[Data provided Boundary: Start]
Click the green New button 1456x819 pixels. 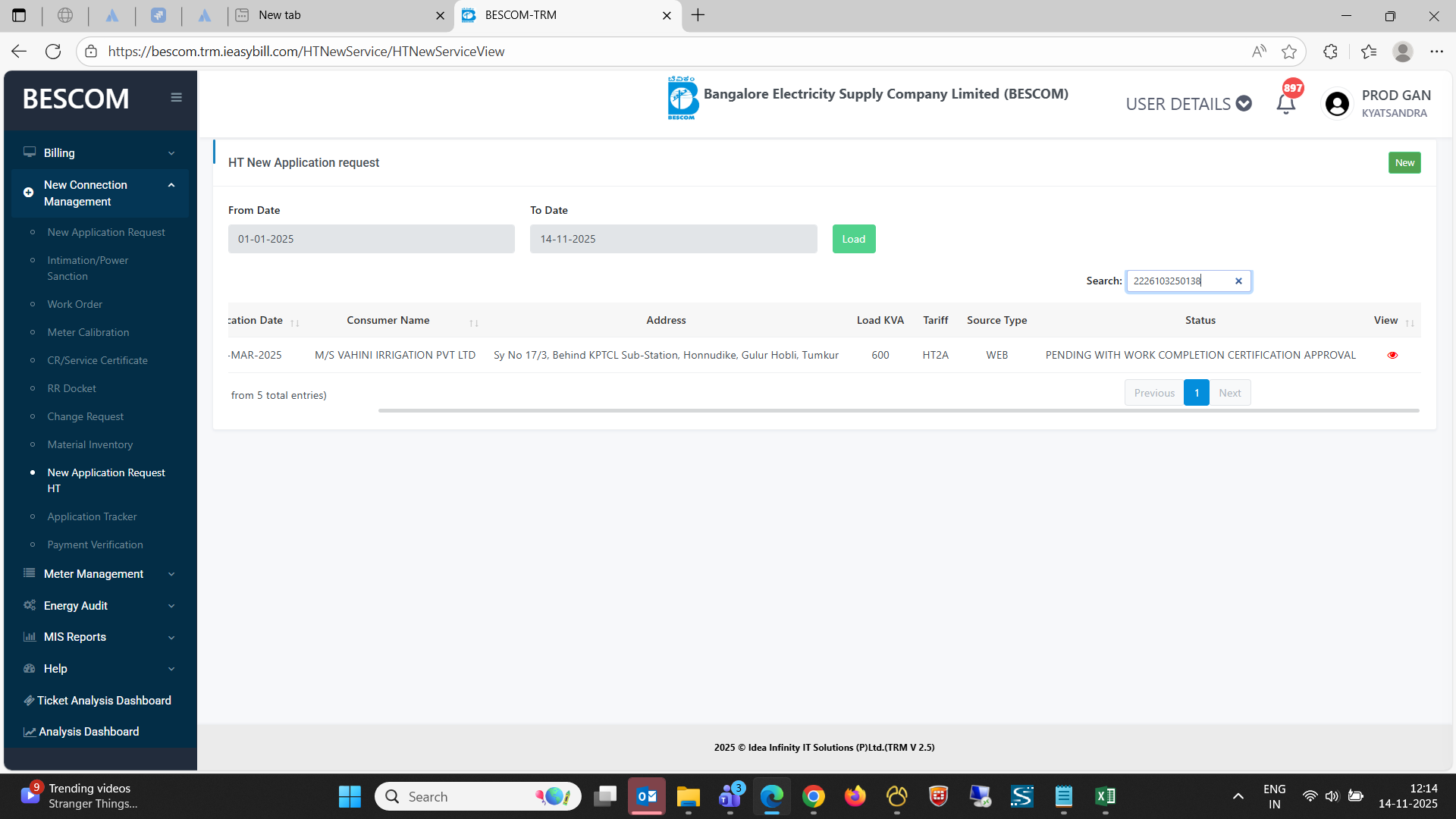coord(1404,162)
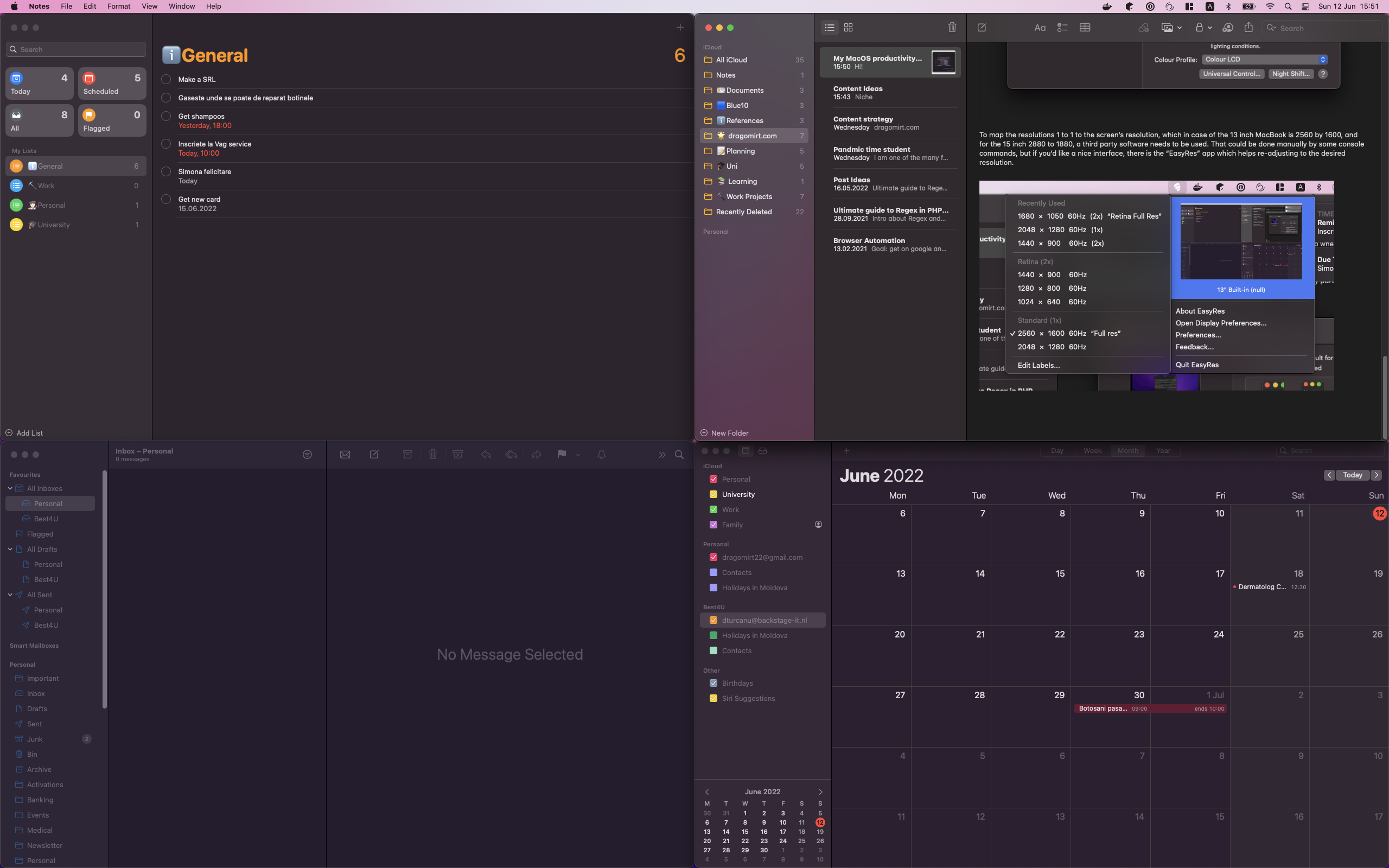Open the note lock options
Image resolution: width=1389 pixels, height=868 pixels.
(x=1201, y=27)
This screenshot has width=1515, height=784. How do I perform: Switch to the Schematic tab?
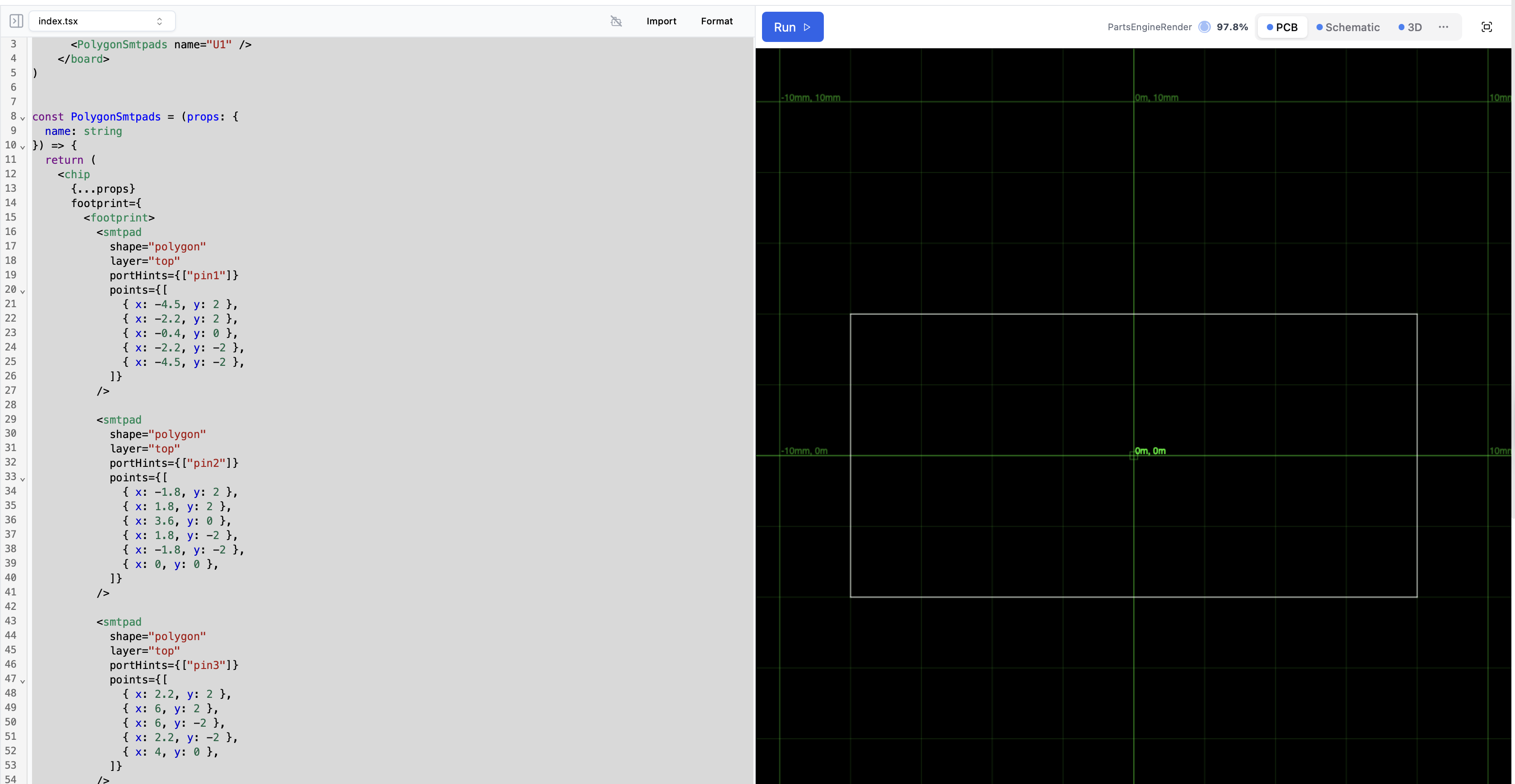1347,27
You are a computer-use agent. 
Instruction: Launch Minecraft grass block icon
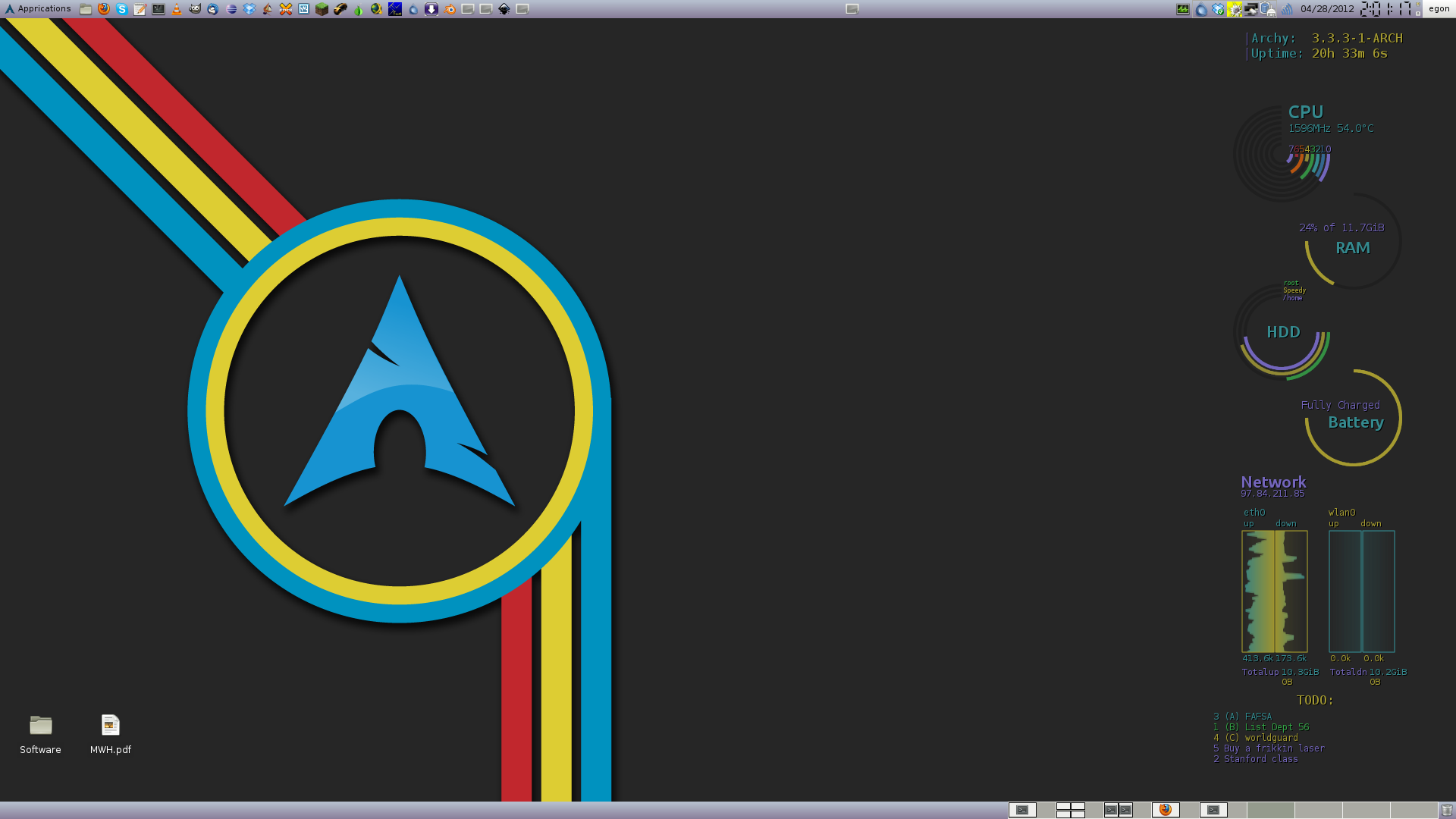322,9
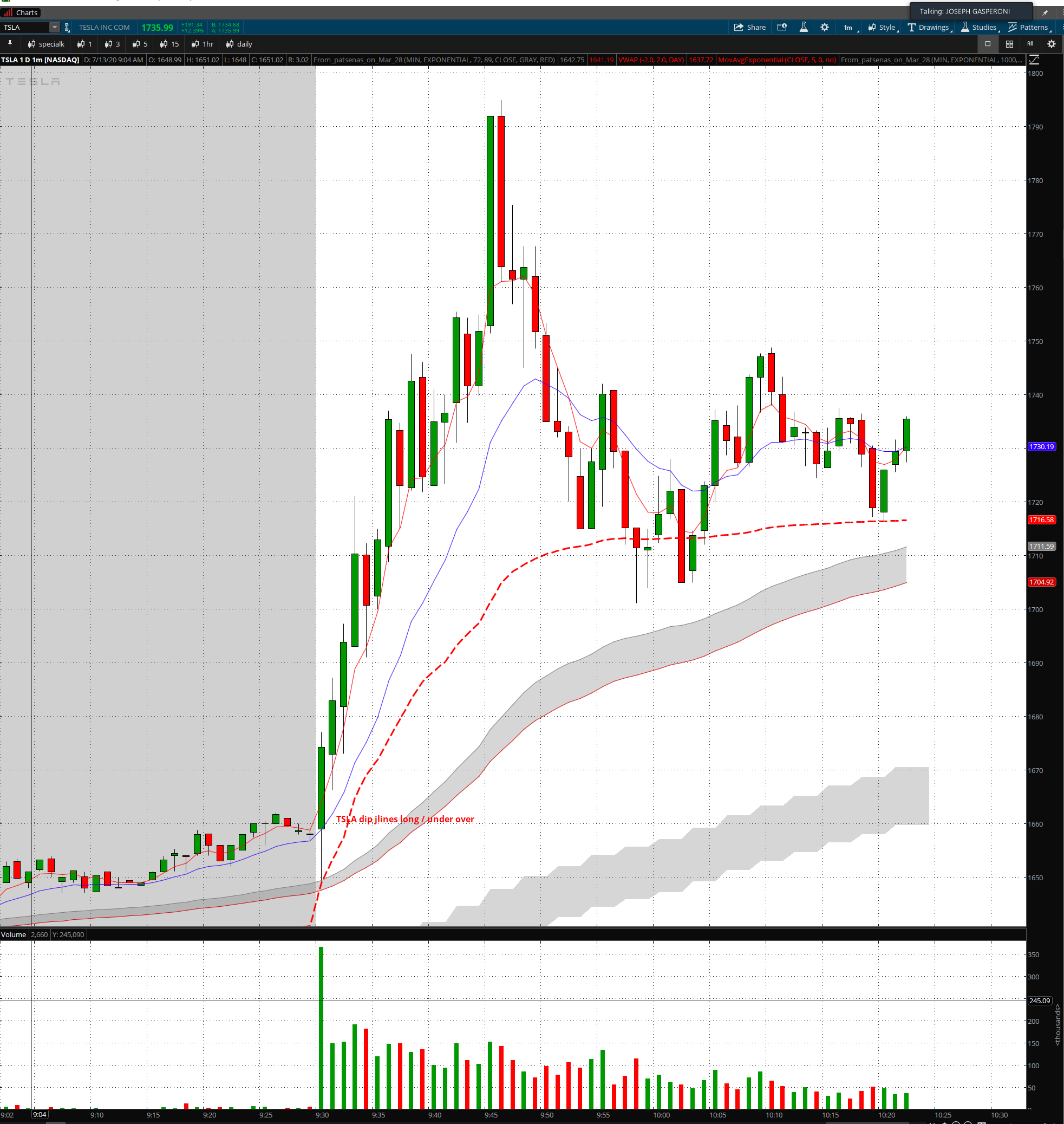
[Data provided Boundary: End]
# Exercise instructions
Your copy must begin at the line containing "You are a computer-use agent." and end at the last line of the material above. Reproduce each line exactly, but not the pictures.

# Answer to the exercise
You are a computer-use agent. 
Instruction: Launch Minecraft grass block icon
322,9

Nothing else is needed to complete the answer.